Nothing left out, nothing added: return the full set of records.

» Provided entries
----
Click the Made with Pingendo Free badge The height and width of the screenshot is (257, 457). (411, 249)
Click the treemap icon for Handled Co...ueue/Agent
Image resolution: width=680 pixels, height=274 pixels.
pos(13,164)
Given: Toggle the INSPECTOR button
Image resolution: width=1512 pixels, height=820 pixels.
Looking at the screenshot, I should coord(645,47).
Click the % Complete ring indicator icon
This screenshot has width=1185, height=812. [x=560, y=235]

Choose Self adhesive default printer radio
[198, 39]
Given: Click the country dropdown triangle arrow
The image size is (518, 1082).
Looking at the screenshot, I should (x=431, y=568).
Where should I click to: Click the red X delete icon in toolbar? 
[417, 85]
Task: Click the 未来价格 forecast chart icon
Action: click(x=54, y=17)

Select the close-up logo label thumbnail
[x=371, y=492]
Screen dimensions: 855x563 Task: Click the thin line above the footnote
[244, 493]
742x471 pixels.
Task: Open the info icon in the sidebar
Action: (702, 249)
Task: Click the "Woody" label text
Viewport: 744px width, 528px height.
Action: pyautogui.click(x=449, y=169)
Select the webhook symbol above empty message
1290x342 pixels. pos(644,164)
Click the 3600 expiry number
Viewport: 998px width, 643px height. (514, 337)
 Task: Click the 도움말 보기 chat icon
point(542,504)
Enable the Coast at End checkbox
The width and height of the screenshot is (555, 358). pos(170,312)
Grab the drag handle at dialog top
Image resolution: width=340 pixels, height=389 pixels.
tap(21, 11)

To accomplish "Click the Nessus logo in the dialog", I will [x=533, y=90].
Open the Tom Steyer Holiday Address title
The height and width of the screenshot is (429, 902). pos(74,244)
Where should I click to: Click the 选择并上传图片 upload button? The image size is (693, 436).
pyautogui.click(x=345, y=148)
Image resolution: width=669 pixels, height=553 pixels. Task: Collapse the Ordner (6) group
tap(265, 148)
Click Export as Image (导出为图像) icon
----
» Written answer
Click the Made with Pingendo Free badge The height and width of the screenshot is (257, 457). (411, 249)
Click the treemap icon for Handled Co...ueue/Agent
Image resolution: width=680 pixels, height=274 pixels.
pos(13,164)
Given: Toggle the INSPECTOR button
Image resolution: width=1512 pixels, height=820 pixels.
Looking at the screenshot, I should coord(645,47).
Click the % Complete ring indicator icon
This screenshot has width=1185, height=812. [x=560, y=235]

Choose Self adhesive default printer radio
[198, 39]
Given: Click the country dropdown triangle arrow
The image size is (518, 1082).
Looking at the screenshot, I should (x=431, y=568).
Where should I click to: Click the red X delete icon in toolbar? 
[417, 85]
Task: Click the 未来价格 forecast chart icon
Action: click(x=54, y=17)

Select the close-up logo label thumbnail
[x=371, y=492]
Screen dimensions: 855x563 Task: Click the thin line above the footnote
[244, 493]
742x471 pixels.
Task: Open the info icon in the sidebar
Action: (702, 249)
Task: Click the "Woody" label text
Viewport: 744px width, 528px height.
Action: pyautogui.click(x=449, y=169)
Select the webhook symbol above empty message
1290x342 pixels. pos(644,164)
Click the 3600 expiry number
Viewport: 998px width, 643px height. (514, 337)
 Task: Click the 도움말 보기 chat icon
point(542,504)
Enable the Coast at End checkbox
The width and height of the screenshot is (555, 358). pos(170,312)
Grab the drag handle at dialog top
Image resolution: width=340 pixels, height=389 pixels.
tap(21, 11)

To accomplish "Click the Nessus logo in the dialog", I will [x=533, y=90].
Open the Tom Steyer Holiday Address title
The height and width of the screenshot is (429, 902). pos(74,244)
Where should I click to: Click the 选择并上传图片 upload button? The image size is (693, 436).
pyautogui.click(x=345, y=148)
Image resolution: width=669 pixels, height=553 pixels. Task: Collapse the Ordner (6) group
tap(265, 148)
Click Export as Image (导出为图像) icon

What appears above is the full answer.